> **What is being asked**
Write every entry out again, unchanged.

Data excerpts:
_ _ _
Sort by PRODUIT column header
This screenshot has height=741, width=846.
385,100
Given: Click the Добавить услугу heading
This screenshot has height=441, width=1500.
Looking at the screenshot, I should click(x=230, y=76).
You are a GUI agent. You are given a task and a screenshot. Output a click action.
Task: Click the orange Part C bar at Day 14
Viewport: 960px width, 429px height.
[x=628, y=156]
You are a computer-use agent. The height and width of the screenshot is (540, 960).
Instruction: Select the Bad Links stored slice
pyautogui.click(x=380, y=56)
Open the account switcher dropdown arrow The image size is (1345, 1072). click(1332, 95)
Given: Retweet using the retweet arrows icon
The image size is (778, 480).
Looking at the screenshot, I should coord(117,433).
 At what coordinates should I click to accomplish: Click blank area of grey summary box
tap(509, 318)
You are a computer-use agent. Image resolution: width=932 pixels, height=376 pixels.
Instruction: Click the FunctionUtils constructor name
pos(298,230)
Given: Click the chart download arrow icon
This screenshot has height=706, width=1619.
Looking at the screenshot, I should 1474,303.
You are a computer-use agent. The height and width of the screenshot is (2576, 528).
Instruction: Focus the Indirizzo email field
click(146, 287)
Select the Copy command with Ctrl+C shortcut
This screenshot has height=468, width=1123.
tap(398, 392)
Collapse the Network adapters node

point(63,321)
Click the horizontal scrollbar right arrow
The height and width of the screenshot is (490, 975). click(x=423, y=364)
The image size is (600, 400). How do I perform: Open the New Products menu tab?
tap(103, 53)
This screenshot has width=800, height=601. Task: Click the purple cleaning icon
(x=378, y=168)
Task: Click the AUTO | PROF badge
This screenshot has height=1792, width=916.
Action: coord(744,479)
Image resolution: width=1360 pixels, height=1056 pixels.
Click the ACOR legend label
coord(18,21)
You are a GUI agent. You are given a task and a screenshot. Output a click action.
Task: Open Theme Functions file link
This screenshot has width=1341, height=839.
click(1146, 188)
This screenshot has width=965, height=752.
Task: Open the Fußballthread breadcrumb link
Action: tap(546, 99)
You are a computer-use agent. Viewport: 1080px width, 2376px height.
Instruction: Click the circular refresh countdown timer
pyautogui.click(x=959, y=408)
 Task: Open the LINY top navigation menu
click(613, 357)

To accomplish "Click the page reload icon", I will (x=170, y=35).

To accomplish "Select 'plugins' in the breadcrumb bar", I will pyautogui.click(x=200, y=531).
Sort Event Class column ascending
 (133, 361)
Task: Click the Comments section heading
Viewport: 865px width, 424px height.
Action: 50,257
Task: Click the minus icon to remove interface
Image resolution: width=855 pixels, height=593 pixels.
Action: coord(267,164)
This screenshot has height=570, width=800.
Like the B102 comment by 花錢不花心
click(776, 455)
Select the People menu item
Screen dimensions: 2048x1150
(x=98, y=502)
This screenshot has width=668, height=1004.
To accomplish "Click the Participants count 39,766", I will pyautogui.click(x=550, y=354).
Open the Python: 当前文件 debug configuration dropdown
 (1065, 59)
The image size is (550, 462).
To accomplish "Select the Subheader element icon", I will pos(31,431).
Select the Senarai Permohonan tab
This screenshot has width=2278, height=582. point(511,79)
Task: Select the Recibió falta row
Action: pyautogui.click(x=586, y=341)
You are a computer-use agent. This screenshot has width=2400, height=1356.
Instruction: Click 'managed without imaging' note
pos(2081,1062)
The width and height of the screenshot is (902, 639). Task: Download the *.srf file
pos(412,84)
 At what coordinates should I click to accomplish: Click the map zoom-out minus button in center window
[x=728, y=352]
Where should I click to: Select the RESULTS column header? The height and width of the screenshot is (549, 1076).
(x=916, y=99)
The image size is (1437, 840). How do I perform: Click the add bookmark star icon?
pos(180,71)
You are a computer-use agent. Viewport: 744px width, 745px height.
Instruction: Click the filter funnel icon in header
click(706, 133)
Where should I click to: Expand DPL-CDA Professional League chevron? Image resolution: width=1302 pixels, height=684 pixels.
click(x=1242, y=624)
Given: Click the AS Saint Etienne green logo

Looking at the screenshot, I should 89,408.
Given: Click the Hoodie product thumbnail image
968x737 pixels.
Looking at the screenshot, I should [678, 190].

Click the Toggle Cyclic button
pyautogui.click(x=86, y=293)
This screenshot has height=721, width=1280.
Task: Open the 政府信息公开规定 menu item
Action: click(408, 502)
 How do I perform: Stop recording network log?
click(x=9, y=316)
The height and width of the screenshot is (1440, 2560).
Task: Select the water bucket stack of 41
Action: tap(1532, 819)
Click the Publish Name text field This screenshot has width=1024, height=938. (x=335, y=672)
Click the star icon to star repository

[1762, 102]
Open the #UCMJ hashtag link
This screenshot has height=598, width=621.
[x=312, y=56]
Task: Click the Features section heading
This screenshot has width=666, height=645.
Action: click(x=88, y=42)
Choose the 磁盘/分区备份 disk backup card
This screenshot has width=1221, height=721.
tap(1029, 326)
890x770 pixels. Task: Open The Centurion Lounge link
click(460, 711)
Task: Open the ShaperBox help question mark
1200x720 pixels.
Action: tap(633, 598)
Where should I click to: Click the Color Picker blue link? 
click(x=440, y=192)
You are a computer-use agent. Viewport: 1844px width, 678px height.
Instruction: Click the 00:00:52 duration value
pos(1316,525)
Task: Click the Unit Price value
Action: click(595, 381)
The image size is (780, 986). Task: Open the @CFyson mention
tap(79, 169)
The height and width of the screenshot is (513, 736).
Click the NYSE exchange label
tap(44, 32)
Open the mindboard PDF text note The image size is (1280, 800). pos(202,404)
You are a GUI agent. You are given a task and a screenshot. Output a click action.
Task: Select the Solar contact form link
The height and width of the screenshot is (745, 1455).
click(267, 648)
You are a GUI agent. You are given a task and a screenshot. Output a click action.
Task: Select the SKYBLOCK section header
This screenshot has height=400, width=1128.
_ _ _
> **The completed task**
Sort by PRODUIT column header
This screenshot has height=741, width=846.
385,100
Given: Click the Добавить услугу heading
This screenshot has height=441, width=1500.
Looking at the screenshot, I should click(x=230, y=76).
You are a GUI agent. You are given a task and a screenshot. Output a click action.
Task: Click the orange Part C bar at Day 14
Viewport: 960px width, 429px height.
[x=628, y=156]
You are a computer-use agent. The height and width of the screenshot is (540, 960).
Instruction: Select the Bad Links stored slice
pyautogui.click(x=380, y=56)
Open the account switcher dropdown arrow The image size is (1345, 1072). click(1332, 95)
Given: Retweet using the retweet arrows icon
The image size is (778, 480).
Looking at the screenshot, I should coord(117,433).
 At what coordinates should I click to accomplish: Click blank area of grey summary box
tap(509, 318)
You are a computer-use agent. Image resolution: width=932 pixels, height=376 pixels.
Instruction: Click the FunctionUtils constructor name
pos(298,230)
Given: Click the chart download arrow icon
This screenshot has height=706, width=1619.
Looking at the screenshot, I should 1474,303.
You are a computer-use agent. The height and width of the screenshot is (2576, 528).
Instruction: Focus the Indirizzo email field
click(146, 287)
Select the Copy command with Ctrl+C shortcut
This screenshot has height=468, width=1123.
tap(398, 392)
Collapse the Network adapters node

point(63,321)
Click the horizontal scrollbar right arrow
The height and width of the screenshot is (490, 975). click(x=423, y=364)
The image size is (600, 400). How do I perform: Open the New Products menu tab?
tap(103, 53)
This screenshot has width=800, height=601. Task: Click the purple cleaning icon
(x=378, y=168)
Task: Click the AUTO | PROF badge
This screenshot has height=1792, width=916.
Action: coord(744,479)
Image resolution: width=1360 pixels, height=1056 pixels.
Click the ACOR legend label
coord(18,21)
You are a GUI agent. You are given a task and a screenshot. Output a click action.
Task: Open Theme Functions file link
This screenshot has width=1341, height=839.
click(1146, 188)
This screenshot has width=965, height=752.
Task: Open the Fußballthread breadcrumb link
Action: tap(546, 99)
You are a computer-use agent. Viewport: 1080px width, 2376px height.
Instruction: Click the circular refresh countdown timer
pyautogui.click(x=959, y=408)
 Task: Open the LINY top navigation menu
click(613, 357)

To accomplish "Click the page reload icon", I will (x=170, y=35).

To accomplish "Select 'plugins' in the breadcrumb bar", I will pyautogui.click(x=200, y=531).
Sort Event Class column ascending
 (133, 361)
Task: Click the Comments section heading
Viewport: 865px width, 424px height.
Action: 50,257
Task: Click the minus icon to remove interface
Image resolution: width=855 pixels, height=593 pixels.
Action: coord(267,164)
This screenshot has height=570, width=800.
Like the B102 comment by 花錢不花心
click(776, 455)
Select the People menu item
Screen dimensions: 2048x1150
(x=98, y=502)
This screenshot has width=668, height=1004.
To accomplish "Click the Participants count 39,766", I will pyautogui.click(x=550, y=354).
Open the Python: 当前文件 debug configuration dropdown
 (1065, 59)
The image size is (550, 462).
To accomplish "Select the Subheader element icon", I will pos(31,431).
Select the Senarai Permohonan tab
This screenshot has width=2278, height=582. point(511,79)
Task: Select the Recibió falta row
Action: pyautogui.click(x=586, y=341)
You are a computer-use agent. This screenshot has width=2400, height=1356.
Instruction: Click 'managed without imaging' note
pos(2081,1062)
The width and height of the screenshot is (902, 639). Task: Download the *.srf file
pos(412,84)
 At what coordinates should I click to accomplish: Click the map zoom-out minus button in center window
[x=728, y=352]
Where should I click to: Select the RESULTS column header? The height and width of the screenshot is (549, 1076).
(x=916, y=99)
The image size is (1437, 840). How do I perform: Click the add bookmark star icon?
pos(180,71)
You are a computer-use agent. Viewport: 744px width, 745px height.
Instruction: Click the filter funnel icon in header
click(706, 133)
Where should I click to: Expand DPL-CDA Professional League chevron? Image resolution: width=1302 pixels, height=684 pixels.
click(x=1242, y=624)
Given: Click the AS Saint Etienne green logo

Looking at the screenshot, I should 89,408.
Given: Click the Hoodie product thumbnail image
968x737 pixels.
Looking at the screenshot, I should [678, 190].

Click the Toggle Cyclic button
pyautogui.click(x=86, y=293)
This screenshot has height=721, width=1280.
Task: Open the 政府信息公开规定 menu item
Action: click(408, 502)
 How do I perform: Stop recording network log?
click(x=9, y=316)
The height and width of the screenshot is (1440, 2560).
Task: Select the water bucket stack of 41
Action: tap(1532, 819)
Click the Publish Name text field This screenshot has width=1024, height=938. (x=335, y=672)
Click the star icon to star repository

[1762, 102]
Open the #UCMJ hashtag link
This screenshot has height=598, width=621.
[x=312, y=56]
Task: Click the Features section heading
This screenshot has width=666, height=645.
Action: click(x=88, y=42)
Choose the 磁盘/分区备份 disk backup card
This screenshot has width=1221, height=721.
tap(1029, 326)
890x770 pixels. Task: Open The Centurion Lounge link
click(460, 711)
Task: Open the ShaperBox help question mark
1200x720 pixels.
Action: tap(633, 598)
Where should I click to: Click the Color Picker blue link? 
click(x=440, y=192)
You are a computer-use agent. Viewport: 1844px width, 678px height.
Instruction: Click the 00:00:52 duration value
pos(1316,525)
Task: Click the Unit Price value
Action: click(595, 381)
The image size is (780, 986). Task: Open the @CFyson mention
tap(79, 169)
The height and width of the screenshot is (513, 736).
Click the NYSE exchange label
tap(44, 32)
Open the mindboard PDF text note The image size is (1280, 800). pos(202,404)
You are a GUI agent. You are given a task and a screenshot. Output a click action.
Task: Select the Solar contact form link
The height and width of the screenshot is (745, 1455).
click(267, 648)
You are a GUI agent. You are given a task and a screenshot. Output a click action.
Task: Select the SKYBLOCK section header
This screenshot has height=400, width=1128.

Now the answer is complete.